Researchers were involved with groups in a variety of contexts such as weekly
meetings, social events and trips to the Day Centre. Researcher assistants
spent time both with the groups and individual members. The latter were largely
self-selecting as they offered their time to the researchers. Field notes were
taken after every meeting, shared with the research team and provisional
analyses were made throughout the study at a number of regular team meetings.

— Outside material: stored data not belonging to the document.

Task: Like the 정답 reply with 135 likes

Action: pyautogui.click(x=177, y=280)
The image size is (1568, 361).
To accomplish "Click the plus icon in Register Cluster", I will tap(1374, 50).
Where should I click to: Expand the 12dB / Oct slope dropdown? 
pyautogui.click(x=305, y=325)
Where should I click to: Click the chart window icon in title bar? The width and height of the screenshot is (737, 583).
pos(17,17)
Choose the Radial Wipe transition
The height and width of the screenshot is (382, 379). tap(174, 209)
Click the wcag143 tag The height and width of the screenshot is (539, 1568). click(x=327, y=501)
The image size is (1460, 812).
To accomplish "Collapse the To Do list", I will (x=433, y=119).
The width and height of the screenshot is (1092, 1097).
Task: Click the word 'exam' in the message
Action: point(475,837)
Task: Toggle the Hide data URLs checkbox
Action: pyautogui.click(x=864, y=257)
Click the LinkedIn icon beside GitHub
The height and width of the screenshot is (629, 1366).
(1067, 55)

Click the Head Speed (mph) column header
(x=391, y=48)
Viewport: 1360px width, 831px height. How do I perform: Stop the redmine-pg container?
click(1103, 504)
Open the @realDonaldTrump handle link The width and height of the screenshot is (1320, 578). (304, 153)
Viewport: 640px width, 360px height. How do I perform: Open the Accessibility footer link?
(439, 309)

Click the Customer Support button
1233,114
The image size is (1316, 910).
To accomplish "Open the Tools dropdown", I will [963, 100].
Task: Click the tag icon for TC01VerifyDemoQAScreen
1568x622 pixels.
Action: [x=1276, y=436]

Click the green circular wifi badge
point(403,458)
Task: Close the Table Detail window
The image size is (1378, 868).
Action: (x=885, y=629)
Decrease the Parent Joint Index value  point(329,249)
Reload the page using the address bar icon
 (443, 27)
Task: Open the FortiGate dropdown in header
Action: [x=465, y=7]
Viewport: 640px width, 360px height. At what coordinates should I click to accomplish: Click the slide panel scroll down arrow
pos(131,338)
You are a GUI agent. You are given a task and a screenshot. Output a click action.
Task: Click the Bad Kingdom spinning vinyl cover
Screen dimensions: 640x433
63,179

These sessions allowed us to distinguish between theoretical, methodological
and empirically informed field notes (see for example Glaser and Strauss, 1967;
Schatzman and Strauss, 1973; Charmaz, 1995).
We
aimed to capture the storied nature of self-advocacy. Stories are particularly
important in capturing novel or hidden cultures (Sparkes, 1994). They combine
subjective positions which reference wider socio-cultural backgrounds (Bertaux,
1981). Furthermore, they have the potential to contribute to disability
research in ways that emphasise the significance of the voice of disabled
people while providing contextual frameworks for deep analyses of disabling and
disability cultures (Barnes and Mercer, 1997; Finkelstein, 2001). There were
four parts to our narrative inquiry. First, we wrote up the detailed life
stories of 17 key informants, drawing upon in-depth interviewing (Parker, 1992;
Taylor and Bogdan, 1984), including 9 women and 8 men of which two were from
‘black / ethnic’ communities. The greatest number of interviews held with a
single participant was eight, the least was two. Participants’ ages ranged from
20 to 63. In two cases, two informants were interviewed together though their
stories were written up separately. Second, in addition to the life stories, we
collected a number of what we termed ‘accessible narratives’. These included
the lifelines of a further 30 self-advocates (see Appendix 3) and the collection of 16 ‘circles of importance’ (see Appendix 4), including 20 men and 26
women. This turn to other accounts invited the use of accessible methods and
displayed the variety of a narrative approach – a point explored later in point
6 of key findings. Third, group interviews were carried with each of the
groups, with advisors often leaving the context so as not to stifle any
conversation. Fourth, four supporters across the groups were interviewed a number
of times. One of these supporters had been given the label of ‘learning
difficulties’ and so allowed for an interesting analysis of contrasting
identities of ‘disabled’ and ‘supporter’. A lot of time was allocated to
research relationships: explaining the research, building up trust and rapport,
not least in dealing with the disclosure of sensitive material and promoting
collaborative narrative construction (Ferguson et al, 1992; Taylor and Bogdan, 1984). All narrative sessions were
extended and held in addition to the many hours spent with participants that
were not audiotaped. All participants were members of the research groups and
were normally approached if they showed particular interest in the research.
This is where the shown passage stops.